**Work instructions**
Write out again, exactly, the lines below starting at the one with "You are a GUI" and ending at the one with "Task: Collapse the".

**Data for this task**
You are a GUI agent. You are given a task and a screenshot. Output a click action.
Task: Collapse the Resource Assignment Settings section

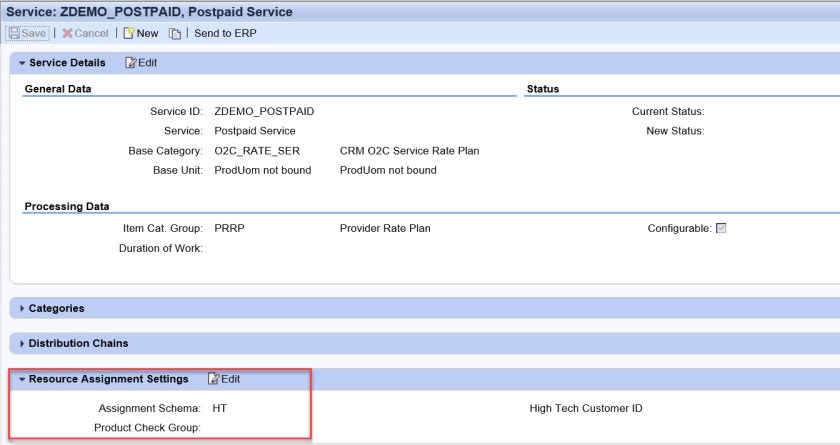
--
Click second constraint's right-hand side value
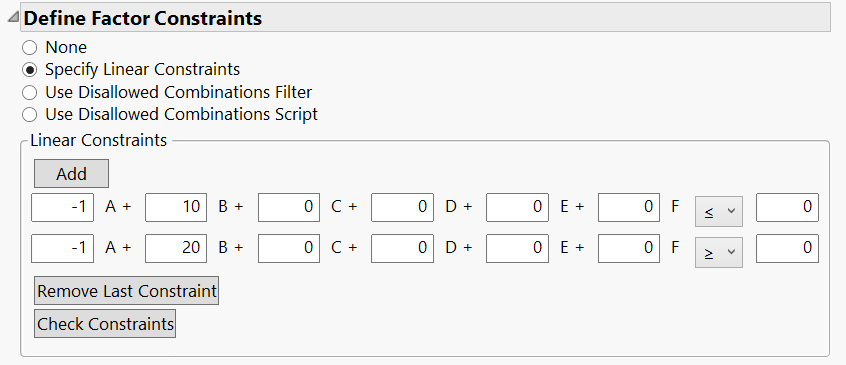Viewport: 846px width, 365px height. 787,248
---
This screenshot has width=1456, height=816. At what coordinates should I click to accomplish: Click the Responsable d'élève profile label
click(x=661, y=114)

**Answer to the problem**
You are a GUI agent. You are given a task and a screenshot. Output a click action.
Task: Collapse the Resource Assignment Settings section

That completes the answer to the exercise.